┏━━

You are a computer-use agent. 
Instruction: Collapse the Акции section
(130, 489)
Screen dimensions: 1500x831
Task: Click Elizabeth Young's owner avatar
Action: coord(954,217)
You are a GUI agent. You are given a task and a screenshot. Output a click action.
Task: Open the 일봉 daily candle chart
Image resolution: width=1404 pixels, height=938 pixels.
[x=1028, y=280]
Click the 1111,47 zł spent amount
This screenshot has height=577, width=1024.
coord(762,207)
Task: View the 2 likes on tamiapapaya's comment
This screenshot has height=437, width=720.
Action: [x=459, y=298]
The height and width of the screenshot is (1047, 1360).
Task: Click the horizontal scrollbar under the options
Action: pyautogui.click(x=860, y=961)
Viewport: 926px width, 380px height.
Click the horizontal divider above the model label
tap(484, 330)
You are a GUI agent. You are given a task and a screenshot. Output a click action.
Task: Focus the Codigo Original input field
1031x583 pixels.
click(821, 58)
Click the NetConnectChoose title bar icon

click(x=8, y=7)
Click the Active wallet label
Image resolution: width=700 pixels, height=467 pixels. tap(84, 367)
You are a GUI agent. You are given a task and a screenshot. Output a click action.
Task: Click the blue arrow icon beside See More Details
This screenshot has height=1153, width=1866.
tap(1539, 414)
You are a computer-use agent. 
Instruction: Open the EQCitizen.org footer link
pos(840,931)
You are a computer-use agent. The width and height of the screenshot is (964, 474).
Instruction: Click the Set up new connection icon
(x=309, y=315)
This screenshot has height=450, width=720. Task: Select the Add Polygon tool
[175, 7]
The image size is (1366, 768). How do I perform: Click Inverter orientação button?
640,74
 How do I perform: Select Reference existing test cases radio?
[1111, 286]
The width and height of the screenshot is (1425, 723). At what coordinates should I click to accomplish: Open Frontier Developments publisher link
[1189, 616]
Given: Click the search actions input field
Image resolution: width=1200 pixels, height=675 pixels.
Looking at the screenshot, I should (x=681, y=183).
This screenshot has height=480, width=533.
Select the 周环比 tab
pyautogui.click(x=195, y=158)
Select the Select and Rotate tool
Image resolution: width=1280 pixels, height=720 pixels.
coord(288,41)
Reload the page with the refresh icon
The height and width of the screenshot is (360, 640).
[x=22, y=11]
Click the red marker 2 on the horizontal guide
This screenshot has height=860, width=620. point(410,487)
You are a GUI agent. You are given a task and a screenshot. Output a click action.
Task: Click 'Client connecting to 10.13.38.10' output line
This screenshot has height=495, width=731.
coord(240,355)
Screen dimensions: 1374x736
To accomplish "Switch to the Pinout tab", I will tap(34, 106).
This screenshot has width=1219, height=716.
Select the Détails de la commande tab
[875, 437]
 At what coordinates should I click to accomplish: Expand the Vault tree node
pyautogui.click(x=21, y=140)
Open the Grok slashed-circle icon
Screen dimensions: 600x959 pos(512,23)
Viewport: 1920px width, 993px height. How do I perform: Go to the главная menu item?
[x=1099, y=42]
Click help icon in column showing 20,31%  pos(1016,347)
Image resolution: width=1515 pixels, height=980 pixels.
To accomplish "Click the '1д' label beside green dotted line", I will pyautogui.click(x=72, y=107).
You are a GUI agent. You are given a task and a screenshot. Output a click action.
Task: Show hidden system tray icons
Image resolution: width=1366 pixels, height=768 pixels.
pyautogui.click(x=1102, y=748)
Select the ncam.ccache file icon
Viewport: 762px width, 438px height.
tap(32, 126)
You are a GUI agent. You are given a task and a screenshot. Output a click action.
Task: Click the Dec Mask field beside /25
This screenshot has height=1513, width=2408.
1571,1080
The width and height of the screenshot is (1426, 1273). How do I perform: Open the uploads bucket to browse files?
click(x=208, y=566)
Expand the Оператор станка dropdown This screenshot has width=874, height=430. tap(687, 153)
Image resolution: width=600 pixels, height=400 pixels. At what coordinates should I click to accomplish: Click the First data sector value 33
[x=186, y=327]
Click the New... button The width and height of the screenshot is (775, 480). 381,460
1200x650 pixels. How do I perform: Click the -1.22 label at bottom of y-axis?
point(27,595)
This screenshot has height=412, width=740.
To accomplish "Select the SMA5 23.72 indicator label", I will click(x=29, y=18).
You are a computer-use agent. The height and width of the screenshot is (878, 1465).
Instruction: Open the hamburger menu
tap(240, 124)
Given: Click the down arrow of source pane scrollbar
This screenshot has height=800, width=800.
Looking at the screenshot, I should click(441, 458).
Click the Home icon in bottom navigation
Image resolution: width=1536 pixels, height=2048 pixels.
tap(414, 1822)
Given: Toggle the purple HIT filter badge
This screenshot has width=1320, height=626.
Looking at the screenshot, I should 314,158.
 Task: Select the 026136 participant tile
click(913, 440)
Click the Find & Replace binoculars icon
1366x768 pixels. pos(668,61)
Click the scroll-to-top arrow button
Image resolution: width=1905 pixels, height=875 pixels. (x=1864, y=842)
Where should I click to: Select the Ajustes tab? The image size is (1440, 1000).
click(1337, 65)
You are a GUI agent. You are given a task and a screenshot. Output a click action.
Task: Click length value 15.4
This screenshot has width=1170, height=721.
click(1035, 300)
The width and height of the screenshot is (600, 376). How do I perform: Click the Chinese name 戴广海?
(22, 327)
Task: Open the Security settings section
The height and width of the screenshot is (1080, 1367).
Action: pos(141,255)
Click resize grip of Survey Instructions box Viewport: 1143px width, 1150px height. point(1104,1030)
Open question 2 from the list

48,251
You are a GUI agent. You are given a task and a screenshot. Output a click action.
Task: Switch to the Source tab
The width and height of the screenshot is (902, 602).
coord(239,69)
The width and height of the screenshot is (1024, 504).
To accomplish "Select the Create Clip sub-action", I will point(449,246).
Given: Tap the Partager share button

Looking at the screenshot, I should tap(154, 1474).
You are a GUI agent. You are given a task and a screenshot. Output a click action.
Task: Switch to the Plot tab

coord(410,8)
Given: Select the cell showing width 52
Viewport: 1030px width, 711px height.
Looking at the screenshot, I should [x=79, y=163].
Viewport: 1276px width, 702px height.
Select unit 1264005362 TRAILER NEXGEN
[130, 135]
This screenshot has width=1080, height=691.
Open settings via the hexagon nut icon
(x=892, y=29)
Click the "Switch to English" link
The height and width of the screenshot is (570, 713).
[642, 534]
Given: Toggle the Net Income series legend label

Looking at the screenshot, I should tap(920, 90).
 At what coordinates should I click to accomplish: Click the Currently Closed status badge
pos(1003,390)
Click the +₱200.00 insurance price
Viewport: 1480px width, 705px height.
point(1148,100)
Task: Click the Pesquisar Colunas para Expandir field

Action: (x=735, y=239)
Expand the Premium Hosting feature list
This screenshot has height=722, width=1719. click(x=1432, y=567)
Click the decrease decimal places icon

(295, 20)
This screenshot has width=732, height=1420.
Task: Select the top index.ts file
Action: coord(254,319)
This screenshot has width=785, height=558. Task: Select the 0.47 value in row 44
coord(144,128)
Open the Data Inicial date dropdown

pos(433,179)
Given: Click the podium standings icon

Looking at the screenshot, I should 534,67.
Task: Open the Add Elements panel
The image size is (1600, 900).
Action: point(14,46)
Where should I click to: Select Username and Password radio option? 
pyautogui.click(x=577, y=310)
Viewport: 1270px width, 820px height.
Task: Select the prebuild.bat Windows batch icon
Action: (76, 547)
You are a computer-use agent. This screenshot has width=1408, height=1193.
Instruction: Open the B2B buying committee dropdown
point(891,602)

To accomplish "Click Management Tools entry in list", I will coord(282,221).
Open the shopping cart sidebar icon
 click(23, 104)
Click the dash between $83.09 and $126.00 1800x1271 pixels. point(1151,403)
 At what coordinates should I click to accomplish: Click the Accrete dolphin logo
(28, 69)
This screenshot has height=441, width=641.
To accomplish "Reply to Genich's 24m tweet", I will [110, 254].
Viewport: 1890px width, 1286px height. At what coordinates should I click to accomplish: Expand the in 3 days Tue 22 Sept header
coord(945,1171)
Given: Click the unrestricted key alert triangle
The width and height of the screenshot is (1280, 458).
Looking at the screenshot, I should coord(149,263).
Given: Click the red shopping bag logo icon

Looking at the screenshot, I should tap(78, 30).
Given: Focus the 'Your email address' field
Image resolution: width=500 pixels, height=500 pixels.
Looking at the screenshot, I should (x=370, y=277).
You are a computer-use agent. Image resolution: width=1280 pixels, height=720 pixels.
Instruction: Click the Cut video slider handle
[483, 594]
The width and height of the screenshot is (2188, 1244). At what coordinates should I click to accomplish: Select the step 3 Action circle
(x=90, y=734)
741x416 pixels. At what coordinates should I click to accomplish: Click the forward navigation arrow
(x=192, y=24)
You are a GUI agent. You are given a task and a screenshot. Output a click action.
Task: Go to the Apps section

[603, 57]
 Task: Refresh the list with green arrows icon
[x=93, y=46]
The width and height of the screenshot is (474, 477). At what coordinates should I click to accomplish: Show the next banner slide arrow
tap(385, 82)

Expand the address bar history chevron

┗━━

Task statement: Scan the listing above and report how many of its lines hold the word "showing", giving the number only.

Solution for this problem: 2